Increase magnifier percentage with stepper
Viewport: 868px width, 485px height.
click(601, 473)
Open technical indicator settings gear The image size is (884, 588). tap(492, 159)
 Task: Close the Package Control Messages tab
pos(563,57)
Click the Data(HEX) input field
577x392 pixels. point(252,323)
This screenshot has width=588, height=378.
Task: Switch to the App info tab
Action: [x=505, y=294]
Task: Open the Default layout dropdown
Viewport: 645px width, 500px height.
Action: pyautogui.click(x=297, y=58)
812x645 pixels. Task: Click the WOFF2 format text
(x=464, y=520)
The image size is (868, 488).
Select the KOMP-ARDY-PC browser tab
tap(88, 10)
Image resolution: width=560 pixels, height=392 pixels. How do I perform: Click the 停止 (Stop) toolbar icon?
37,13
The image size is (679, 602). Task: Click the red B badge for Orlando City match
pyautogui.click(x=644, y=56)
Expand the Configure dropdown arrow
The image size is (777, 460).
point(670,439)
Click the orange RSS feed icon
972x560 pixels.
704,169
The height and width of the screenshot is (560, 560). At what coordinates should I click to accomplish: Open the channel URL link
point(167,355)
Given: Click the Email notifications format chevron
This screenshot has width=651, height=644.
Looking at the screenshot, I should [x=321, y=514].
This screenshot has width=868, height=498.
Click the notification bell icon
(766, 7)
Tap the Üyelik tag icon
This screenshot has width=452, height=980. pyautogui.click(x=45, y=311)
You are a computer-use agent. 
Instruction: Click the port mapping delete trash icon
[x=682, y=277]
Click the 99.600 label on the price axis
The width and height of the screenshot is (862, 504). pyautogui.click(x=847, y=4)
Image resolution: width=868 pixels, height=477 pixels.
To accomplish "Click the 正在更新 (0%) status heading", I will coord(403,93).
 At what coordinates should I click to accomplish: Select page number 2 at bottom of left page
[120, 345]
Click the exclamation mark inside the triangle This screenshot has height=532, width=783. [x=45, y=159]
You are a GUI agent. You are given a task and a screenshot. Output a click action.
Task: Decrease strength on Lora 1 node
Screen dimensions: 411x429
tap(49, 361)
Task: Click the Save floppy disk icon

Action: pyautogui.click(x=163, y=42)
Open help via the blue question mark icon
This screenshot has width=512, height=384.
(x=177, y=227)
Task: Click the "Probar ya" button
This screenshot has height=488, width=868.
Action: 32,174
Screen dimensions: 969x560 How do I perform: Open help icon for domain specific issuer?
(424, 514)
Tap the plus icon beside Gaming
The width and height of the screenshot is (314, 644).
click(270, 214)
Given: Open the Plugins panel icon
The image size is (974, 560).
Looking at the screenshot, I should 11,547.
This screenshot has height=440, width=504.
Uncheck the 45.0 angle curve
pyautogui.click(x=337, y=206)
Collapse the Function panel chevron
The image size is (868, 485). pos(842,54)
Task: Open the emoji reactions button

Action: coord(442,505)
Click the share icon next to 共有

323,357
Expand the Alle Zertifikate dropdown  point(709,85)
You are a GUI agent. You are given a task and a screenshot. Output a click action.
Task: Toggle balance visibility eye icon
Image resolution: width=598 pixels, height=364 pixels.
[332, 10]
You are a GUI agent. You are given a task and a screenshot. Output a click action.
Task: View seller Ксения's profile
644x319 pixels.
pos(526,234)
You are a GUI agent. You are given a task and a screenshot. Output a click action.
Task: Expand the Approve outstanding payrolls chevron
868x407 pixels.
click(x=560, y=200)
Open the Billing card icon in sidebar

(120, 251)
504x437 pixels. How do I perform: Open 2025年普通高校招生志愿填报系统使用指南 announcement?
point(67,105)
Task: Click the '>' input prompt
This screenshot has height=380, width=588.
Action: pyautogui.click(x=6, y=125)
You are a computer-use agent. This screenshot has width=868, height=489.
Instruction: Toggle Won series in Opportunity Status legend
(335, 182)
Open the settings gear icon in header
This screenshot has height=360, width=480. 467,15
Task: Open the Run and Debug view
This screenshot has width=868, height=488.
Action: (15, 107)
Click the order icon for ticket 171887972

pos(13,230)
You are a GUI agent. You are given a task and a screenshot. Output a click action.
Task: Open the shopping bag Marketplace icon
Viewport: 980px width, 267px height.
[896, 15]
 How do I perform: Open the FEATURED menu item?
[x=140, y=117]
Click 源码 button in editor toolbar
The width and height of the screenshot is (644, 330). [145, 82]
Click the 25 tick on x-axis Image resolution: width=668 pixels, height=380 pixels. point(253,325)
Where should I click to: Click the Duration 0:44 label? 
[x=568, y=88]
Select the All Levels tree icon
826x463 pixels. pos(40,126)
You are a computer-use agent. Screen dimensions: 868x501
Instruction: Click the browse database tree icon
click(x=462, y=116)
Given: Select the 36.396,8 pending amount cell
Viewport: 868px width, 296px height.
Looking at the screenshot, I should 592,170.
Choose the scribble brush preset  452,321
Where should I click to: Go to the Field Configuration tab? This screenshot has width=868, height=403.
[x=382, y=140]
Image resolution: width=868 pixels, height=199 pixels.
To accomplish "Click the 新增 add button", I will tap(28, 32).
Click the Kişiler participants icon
•••••
Repeat the data in its entirety, word for word.

RESULT:
Increase magnifier percentage with stepper
Viewport: 868px width, 485px height.
click(601, 473)
Open technical indicator settings gear The image size is (884, 588). tap(492, 159)
 Task: Close the Package Control Messages tab
pos(563,57)
Click the Data(HEX) input field
577x392 pixels. point(252,323)
This screenshot has width=588, height=378.
Task: Switch to the App info tab
Action: [x=505, y=294]
Task: Open the Default layout dropdown
Viewport: 645px width, 500px height.
Action: pyautogui.click(x=297, y=58)
812x645 pixels. Task: Click the WOFF2 format text
(x=464, y=520)
The image size is (868, 488).
Select the KOMP-ARDY-PC browser tab
tap(88, 10)
Image resolution: width=560 pixels, height=392 pixels. How do I perform: Click the 停止 (Stop) toolbar icon?
37,13
The image size is (679, 602). Task: Click the red B badge for Orlando City match
pyautogui.click(x=644, y=56)
Expand the Configure dropdown arrow
The image size is (777, 460).
point(670,439)
Click the orange RSS feed icon
972x560 pixels.
704,169
The height and width of the screenshot is (560, 560). At what coordinates should I click to accomplish: Open the channel URL link
point(167,355)
Given: Click the Email notifications format chevron
This screenshot has width=651, height=644.
Looking at the screenshot, I should [x=321, y=514].
This screenshot has width=868, height=498.
Click the notification bell icon
(766, 7)
Tap the Üyelik tag icon
This screenshot has width=452, height=980. pyautogui.click(x=45, y=311)
You are a computer-use agent. 
Instruction: Click the port mapping delete trash icon
[x=682, y=277]
Click the 99.600 label on the price axis
The width and height of the screenshot is (862, 504). pyautogui.click(x=847, y=4)
Image resolution: width=868 pixels, height=477 pixels.
To accomplish "Click the 正在更新 (0%) status heading", I will coord(403,93).
 At what coordinates should I click to accomplish: Select page number 2 at bottom of left page
[120, 345]
Click the exclamation mark inside the triangle This screenshot has height=532, width=783. [x=45, y=159]
You are a GUI agent. You are given a task and a screenshot. Output a click action.
Task: Decrease strength on Lora 1 node
Screen dimensions: 411x429
tap(49, 361)
Task: Click the Save floppy disk icon

Action: pyautogui.click(x=163, y=42)
Open help via the blue question mark icon
This screenshot has width=512, height=384.
(x=177, y=227)
Task: Click the "Probar ya" button
This screenshot has height=488, width=868.
Action: 32,174
Screen dimensions: 969x560 How do I perform: Open help icon for domain specific issuer?
(424, 514)
Tap the plus icon beside Gaming
The width and height of the screenshot is (314, 644).
click(270, 214)
Given: Open the Plugins panel icon
The image size is (974, 560).
Looking at the screenshot, I should 11,547.
This screenshot has height=440, width=504.
Uncheck the 45.0 angle curve
pyautogui.click(x=337, y=206)
Collapse the Function panel chevron
The image size is (868, 485). pos(842,54)
Task: Open the emoji reactions button

Action: coord(442,505)
Click the share icon next to 共有

323,357
Expand the Alle Zertifikate dropdown  point(709,85)
You are a GUI agent. You are given a task and a screenshot. Output a click action.
Task: Toggle balance visibility eye icon
Image resolution: width=598 pixels, height=364 pixels.
[332, 10]
You are a GUI agent. You are given a task and a screenshot. Output a click action.
Task: View seller Ксения's profile
644x319 pixels.
pos(526,234)
You are a GUI agent. You are given a task and a screenshot. Output a click action.
Task: Expand the Approve outstanding payrolls chevron
868x407 pixels.
click(x=560, y=200)
Open the Billing card icon in sidebar

(120, 251)
504x437 pixels. How do I perform: Open 2025年普通高校招生志愿填报系统使用指南 announcement?
point(67,105)
Task: Click the '>' input prompt
This screenshot has height=380, width=588.
Action: pyautogui.click(x=6, y=125)
You are a computer-use agent. This screenshot has width=868, height=489.
Instruction: Toggle Won series in Opportunity Status legend
(335, 182)
Open the settings gear icon in header
This screenshot has height=360, width=480. 467,15
Task: Open the Run and Debug view
This screenshot has width=868, height=488.
Action: (15, 107)
Click the order icon for ticket 171887972

pos(13,230)
You are a GUI agent. You are given a task and a screenshot. Output a click action.
Task: Open the shopping bag Marketplace icon
Viewport: 980px width, 267px height.
[896, 15]
 How do I perform: Open the FEATURED menu item?
[x=140, y=117]
Click 源码 button in editor toolbar
The width and height of the screenshot is (644, 330). [145, 82]
Click the 25 tick on x-axis Image resolution: width=668 pixels, height=380 pixels. point(253,325)
Where should I click to: Click the Duration 0:44 label? 
[x=568, y=88]
Select the All Levels tree icon
826x463 pixels. pos(40,126)
You are a computer-use agent. Screen dimensions: 868x501
Instruction: Click the browse database tree icon
click(x=462, y=116)
Given: Select the 36.396,8 pending amount cell
Viewport: 868px width, 296px height.
Looking at the screenshot, I should 592,170.
Choose the scribble brush preset  452,321
Where should I click to: Go to the Field Configuration tab? This screenshot has width=868, height=403.
[x=382, y=140]
Image resolution: width=868 pixels, height=199 pixels.
To accomplish "Click the 新增 add button", I will tap(28, 32).
Click the Kişiler participants icon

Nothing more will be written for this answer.